■ Short exercise ■
Rewrite the data below as a numbered list with one line per entry, omitting blank lines.

■ Supplied data ■
— BEGIN —

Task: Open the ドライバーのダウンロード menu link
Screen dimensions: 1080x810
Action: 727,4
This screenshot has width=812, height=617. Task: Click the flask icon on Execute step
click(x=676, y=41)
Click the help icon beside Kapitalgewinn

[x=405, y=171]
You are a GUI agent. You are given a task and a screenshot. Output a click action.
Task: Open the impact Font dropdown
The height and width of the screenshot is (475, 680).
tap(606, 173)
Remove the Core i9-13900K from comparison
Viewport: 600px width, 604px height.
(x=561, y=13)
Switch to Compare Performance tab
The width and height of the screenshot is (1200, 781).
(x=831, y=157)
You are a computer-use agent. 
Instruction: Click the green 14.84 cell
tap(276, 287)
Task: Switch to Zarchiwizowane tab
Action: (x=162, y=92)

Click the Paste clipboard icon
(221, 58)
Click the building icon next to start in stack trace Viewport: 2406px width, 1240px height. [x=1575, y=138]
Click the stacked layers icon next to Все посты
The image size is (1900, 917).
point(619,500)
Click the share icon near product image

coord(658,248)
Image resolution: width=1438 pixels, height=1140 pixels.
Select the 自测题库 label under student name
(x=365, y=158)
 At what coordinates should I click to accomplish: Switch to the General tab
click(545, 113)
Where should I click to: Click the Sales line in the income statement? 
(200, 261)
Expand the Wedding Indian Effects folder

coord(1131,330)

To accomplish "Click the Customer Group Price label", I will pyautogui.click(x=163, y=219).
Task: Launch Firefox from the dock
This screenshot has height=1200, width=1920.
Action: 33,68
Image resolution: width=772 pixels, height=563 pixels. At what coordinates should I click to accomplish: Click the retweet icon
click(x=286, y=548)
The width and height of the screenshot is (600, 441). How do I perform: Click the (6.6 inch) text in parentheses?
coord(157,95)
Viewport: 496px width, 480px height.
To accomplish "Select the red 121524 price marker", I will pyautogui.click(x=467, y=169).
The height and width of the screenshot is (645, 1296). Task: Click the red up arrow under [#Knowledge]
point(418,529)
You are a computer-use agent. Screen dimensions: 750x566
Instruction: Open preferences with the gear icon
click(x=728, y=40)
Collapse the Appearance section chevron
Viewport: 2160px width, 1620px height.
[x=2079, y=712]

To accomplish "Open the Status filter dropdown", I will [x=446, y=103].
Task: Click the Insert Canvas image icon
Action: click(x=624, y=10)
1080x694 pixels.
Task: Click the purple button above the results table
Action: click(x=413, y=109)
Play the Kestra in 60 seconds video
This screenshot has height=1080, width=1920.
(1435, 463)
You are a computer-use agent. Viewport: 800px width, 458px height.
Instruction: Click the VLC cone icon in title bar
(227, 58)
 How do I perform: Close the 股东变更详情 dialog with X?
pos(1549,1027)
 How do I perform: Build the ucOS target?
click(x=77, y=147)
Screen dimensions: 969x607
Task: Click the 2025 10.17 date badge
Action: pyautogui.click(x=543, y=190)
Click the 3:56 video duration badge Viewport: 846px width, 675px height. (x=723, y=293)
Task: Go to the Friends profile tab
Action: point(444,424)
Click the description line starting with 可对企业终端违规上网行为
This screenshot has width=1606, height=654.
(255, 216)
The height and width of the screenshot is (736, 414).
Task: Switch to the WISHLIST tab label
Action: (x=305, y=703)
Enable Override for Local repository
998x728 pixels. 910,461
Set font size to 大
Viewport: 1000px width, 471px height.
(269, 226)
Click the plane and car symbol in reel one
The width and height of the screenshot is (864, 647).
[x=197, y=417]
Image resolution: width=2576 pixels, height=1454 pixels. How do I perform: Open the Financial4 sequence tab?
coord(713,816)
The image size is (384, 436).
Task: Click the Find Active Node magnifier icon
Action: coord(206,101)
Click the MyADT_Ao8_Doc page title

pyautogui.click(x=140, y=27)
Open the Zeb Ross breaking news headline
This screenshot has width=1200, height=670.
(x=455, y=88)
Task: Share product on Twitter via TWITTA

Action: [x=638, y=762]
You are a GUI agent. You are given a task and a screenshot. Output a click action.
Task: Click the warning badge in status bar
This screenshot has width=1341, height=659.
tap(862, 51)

— END —

■ Full answer ■
1. Task: Open the ドライバーのダウンロード menu link
2. Screen dimensions: 1080x810
3. Action: 727,4
4. This screenshot has width=812, height=617. Task: Click the flask icon on Execute step
5. click(x=676, y=41)
6. Click the help icon beside Kapitalgewinn
7. [x=405, y=171]
8. You are a GUI agent. You are given a task and a screenshot. Output a click action.
9. Task: Open the impact Font dropdown
10. The height and width of the screenshot is (475, 680).
11. tap(606, 173)
12. Remove the Core i9-13900K from comparison
13. Viewport: 600px width, 604px height.
14. (x=561, y=13)
15. Switch to Compare Performance tab
16. The width and height of the screenshot is (1200, 781).
17. (x=831, y=157)
18. You are a computer-use agent. 
19. Instruction: Click the green 14.84 cell
20. tap(276, 287)
21. Task: Switch to Zarchiwizowane tab
22. Action: (x=162, y=92)
23. Click the Paste clipboard icon
24. (221, 58)
25. Click the building icon next to start in stack trace Viewport: 2406px width, 1240px height. [x=1575, y=138]
26. Click the stacked layers icon next to Все посты
27. The image size is (1900, 917).
28. point(619,500)
29. Click the share icon near product image
30. coord(658,248)
31. Image resolution: width=1438 pixels, height=1140 pixels.
32. Select the 自测题库 label under student name
33. (x=365, y=158)
34.  At what coordinates should I click to accomplish: Switch to the General tab
35. click(545, 113)
36. Where should I click to: Click the Sales line in the income statement? 
37. (200, 261)
38. Expand the Wedding Indian Effects folder
39. coord(1131,330)
40. To accomplish "Click the Customer Group Price label", I will pyautogui.click(x=163, y=219).
41. Task: Launch Firefox from the dock
42. This screenshot has height=1200, width=1920.
43. Action: 33,68
44. Image resolution: width=772 pixels, height=563 pixels. At what coordinates should I click to accomplish: Click the retweet icon
45. click(x=286, y=548)
46. The width and height of the screenshot is (600, 441). How do I perform: Click the (6.6 inch) text in parentheses?
47. coord(157,95)
48. Viewport: 496px width, 480px height.
49. To accomplish "Select the red 121524 price marker", I will pyautogui.click(x=467, y=169).
50. The height and width of the screenshot is (645, 1296). Task: Click the red up arrow under [#Knowledge]
51. point(418,529)
52. You are a computer-use agent. Screen dimensions: 750x566
53. Instruction: Open preferences with the gear icon
54. click(x=728, y=40)
55. Collapse the Appearance section chevron
56. Viewport: 2160px width, 1620px height.
57. [x=2079, y=712]
58. To accomplish "Open the Status filter dropdown", I will [x=446, y=103].
59. Task: Click the Insert Canvas image icon
60. Action: click(x=624, y=10)
61. 1080x694 pixels.
62. Task: Click the purple button above the results table
63. Action: click(x=413, y=109)
64. Play the Kestra in 60 seconds video
65. This screenshot has height=1080, width=1920.
66. (1435, 463)
67. You are a computer-use agent. Viewport: 800px width, 458px height.
68. Instruction: Click the VLC cone icon in title bar
69. (227, 58)
70.  How do I perform: Close the 股东变更详情 dialog with X?
71. pos(1549,1027)
72.  How do I perform: Build the ucOS target?
73. click(x=77, y=147)
74. Screen dimensions: 969x607
75. Task: Click the 2025 10.17 date badge
76. Action: pyautogui.click(x=543, y=190)
77. Click the 3:56 video duration badge Viewport: 846px width, 675px height. (x=723, y=293)
78. Task: Go to the Friends profile tab
79. Action: point(444,424)
80. Click the description line starting with 可对企业终端违规上网行为
81. This screenshot has width=1606, height=654.
82. (255, 216)
83. The height and width of the screenshot is (736, 414).
84. Task: Switch to the WISHLIST tab label
85. Action: (x=305, y=703)
86. Enable Override for Local repository
87. 998x728 pixels. 910,461
88. Set font size to 大
89. Viewport: 1000px width, 471px height.
90. (269, 226)
91. Click the plane and car symbol in reel one
92. The width and height of the screenshot is (864, 647).
93. [x=197, y=417]
94. Image resolution: width=2576 pixels, height=1454 pixels. How do I perform: Open the Financial4 sequence tab?
95. coord(713,816)
96. The image size is (384, 436).
97. Task: Click the Find Active Node magnifier icon
98. Action: coord(206,101)
99. Click the MyADT_Ao8_Doc page title
100. pyautogui.click(x=140, y=27)
101. Open the Zeb Ross breaking news headline
102. This screenshot has width=1200, height=670.
103. (x=455, y=88)
104. Task: Share product on Twitter via TWITTA
105. Action: [x=638, y=762]
106. You are a GUI agent. You are given a task and a screenshot. Output a click action.
107. Task: Click the warning badge in status bar
108. This screenshot has width=1341, height=659.
109. tap(862, 51)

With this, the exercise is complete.